Spring is here, and with it, crocus buds, blustering winds and college decisions from schools across the country. Brown offered admission to a mere 3.6% of its regular decision applicants and 5% of applicants overall for the class of 2026. Applications were at an all-time high this year, breaking the record set the year before. Thinking back to my own application process, I’m reminded of the one phrase I saw again and again, in rejection and acceptance letters alike: “This was the most competitive year ever.” It was meant to soothe me when I did not gain entry to a particular school or to boost my ego when I did. But there’s something deeper, and more concerning, about the sentiment.
This kind of language, and the language we use to talk about college admissions and success in college more broadly, centers on competition and exclusivity. The value of enrolling at a school like Brown isn’t just based on tangible academic, social and professional opportunities, but also on how many others do not have access to those same resources. Comparing percentages and rankings turns education into a competition, leading us to revel in creating hierarchies and commodifying what is meant to be an experience. Selectivity should not be a point of pride but rather a sign of failure — the failure of a culture of higher education that prioritizes prestige over what a school can offer.
In recent years, there has been much talk about a so-called crisis in higher education. There are a swelling number of college applications — an increase of over 150% over the past two decades — and a slowly growing number of seats at selective institutions across the country. COVID-19 exacerbated this trend dramatically: With college tours canceled and standardized tests made optional, applicant pools increased across the board. There were 9% more applications to Brown this year than in 2020, which saw 27% more applications than 2019. Applying to college seems increasingly like playing a game of musical chairs with more and more players vying for the same spots when the music stops. But this perception could not be further from the truth. As Professor of Practice at Arizona State University Jeffrey Selingo notes, “selectivity is something of an illusion.” It’s true that applications to the “most selective colleges” in the U.S. have increased by 25% in the past two years and freshman classes have seldom expanded to accommodate them. But there are not five or fifty, but hundreds of colleges across the country that, like Brown, boast high quality academics, an abundance of community resources and dedicated faculty.
Yet, these schools are seen by many applicants as less desirable. What sets so-called “elite” colleges apart in the cultural imagination is eliteness itself. Prestige has less to do with the college experience or a student’s personal fit and more to do with selective admissions and post-graduation status — and its importance is only growing. The proportion of students who perceive a college’s reputation as “very important” when choosing a school has reached record highs in the past few years, according to surveys from UCLA’s Higher Education Research Institute. But selectivity and prestige have little relation to any given school’s opportunities for learning and self-actualization. Rather, they speak to an image of success based on hierarchy and exclusion of others. And what’s worrying is that schools may tend to embrace this mindset. Inside Higher Ed’s Jim Jump says, “At some point low admit rates changed from being a by-product of success to a metric of success and ultimately became the goal of the admissions process itself.”
Like many other selective colleges, Brown’s admissions have become steadily more competitive over time. In just 10 years, the University’s overall acceptance rate dropped from 13.71% in 2012 to the 5% we saw this spring. In an interview with The Herald, Dean of Admission Logan Powell noted that, “the difficult position of having to share bad news … gets more and more difficult each year.” Admissions officers, at Brown and elsewhere, may lament the difficulty of rejecting exceptional applicants, but by highlighting low acceptance rates in their own promotional material, they continue to reinforce their importance.
I know that after confirming my enrollment I was happy to never have to worry about personal statements or Common App activity descriptions ever again.
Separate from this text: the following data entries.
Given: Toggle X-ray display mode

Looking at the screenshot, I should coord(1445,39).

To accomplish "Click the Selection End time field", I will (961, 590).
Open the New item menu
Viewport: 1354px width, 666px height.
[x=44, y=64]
And yet, a year later, I’ve come to realize that reflecting on admissions is important. The admissions process is where Brown practices its institutional values most meaningfully by actually creating its student body. In choosing not only who to accept but how to advertise and conduct its admissions, the school sends a message about its vision for how knowledge and power should be built, informed and exchanged. Brown’s commitment to academic exploration and “service to the public good” feels incompatible with a world where people believe the school on your degree determines your potential and overpowers the substance of your education.
Of course, despite all the issues that exist with the current system, college admissions cannot and should not not be a free-for-all. There will always simply be more applicants than spaces at Brown and there has to be some process to discern which students are a good fit for the school. Likewise, certain schools will always draw in more applications than others. But if we name extreme selectivity in admissions as a problem rather than a triumph, we can begin to conceptualize how to make the system feel more like an affirming choice for students rather than a scramble for the limited seats at top schools. The reframing of “highly selective” schools as “highly rejective” is one simple but powerful way of calling out the elitism in low acceptance rates as we work toward remedying it. The issue of rejectivity is deep, long-standing and will require measures such as expanding class sizes or reallocating resources to colleges that are looking to increase enrollment. But many of these conversations must also happen at the level of the individual university. At Brown, groups like Students for Educational Equity and new initiatives like the Student Admissions Oversight Committee can play a crucial role in influencing admissions policy and connecting administrative practices to the voices and values of the student body, rather than having admissions be built solely on competition.